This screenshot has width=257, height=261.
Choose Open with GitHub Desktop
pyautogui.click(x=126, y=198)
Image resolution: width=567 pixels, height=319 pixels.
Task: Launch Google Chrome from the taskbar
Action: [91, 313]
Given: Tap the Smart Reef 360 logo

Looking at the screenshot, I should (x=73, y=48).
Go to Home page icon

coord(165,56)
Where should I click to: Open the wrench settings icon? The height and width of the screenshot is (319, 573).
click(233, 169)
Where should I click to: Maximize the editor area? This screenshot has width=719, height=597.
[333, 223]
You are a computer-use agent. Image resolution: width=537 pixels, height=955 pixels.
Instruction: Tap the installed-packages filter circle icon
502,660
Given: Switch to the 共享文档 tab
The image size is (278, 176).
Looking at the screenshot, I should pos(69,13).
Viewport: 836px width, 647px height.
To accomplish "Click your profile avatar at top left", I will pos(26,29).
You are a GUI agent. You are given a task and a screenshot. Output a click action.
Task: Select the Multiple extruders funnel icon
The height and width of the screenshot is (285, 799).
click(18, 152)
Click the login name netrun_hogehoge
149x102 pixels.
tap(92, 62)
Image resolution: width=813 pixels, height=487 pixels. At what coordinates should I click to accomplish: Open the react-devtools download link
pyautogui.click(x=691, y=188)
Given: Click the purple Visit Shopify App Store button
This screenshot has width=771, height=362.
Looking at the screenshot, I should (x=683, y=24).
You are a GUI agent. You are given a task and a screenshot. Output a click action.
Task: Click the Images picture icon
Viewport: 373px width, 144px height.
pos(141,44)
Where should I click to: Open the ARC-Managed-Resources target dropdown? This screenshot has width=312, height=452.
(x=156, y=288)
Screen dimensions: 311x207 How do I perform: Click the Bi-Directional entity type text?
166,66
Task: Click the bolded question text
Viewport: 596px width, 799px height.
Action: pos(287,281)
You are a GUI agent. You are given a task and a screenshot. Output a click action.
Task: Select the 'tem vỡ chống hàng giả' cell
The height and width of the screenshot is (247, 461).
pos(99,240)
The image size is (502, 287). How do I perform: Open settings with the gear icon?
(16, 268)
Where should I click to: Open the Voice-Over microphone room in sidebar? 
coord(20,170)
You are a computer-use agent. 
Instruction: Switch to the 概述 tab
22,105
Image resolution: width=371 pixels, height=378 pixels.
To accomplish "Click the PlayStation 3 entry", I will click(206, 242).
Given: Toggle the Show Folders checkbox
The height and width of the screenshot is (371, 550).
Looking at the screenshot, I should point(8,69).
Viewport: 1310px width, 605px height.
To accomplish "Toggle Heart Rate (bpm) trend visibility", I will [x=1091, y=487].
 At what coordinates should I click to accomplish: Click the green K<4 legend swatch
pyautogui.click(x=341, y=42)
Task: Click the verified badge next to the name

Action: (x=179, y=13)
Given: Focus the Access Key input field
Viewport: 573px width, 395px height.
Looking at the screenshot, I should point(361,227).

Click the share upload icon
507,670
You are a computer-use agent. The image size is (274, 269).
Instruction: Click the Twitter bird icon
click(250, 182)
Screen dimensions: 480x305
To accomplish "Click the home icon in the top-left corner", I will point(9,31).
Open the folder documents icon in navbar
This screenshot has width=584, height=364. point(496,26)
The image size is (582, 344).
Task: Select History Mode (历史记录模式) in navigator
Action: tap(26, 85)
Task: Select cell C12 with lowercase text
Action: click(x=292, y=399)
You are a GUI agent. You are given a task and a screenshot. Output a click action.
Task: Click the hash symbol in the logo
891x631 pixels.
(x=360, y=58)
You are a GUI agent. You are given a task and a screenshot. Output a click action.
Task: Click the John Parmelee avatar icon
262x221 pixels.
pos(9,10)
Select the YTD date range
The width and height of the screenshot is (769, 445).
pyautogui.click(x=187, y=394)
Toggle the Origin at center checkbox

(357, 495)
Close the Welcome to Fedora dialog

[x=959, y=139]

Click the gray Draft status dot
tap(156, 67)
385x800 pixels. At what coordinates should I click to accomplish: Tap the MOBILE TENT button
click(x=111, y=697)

• [Exercise]: Reproduce every line from the listing above that holds the word "avatar".

• [Problem solution]:
To accomplish "Click your profile avatar at top left", I will pos(26,29).
Task: Click the John Parmelee avatar icon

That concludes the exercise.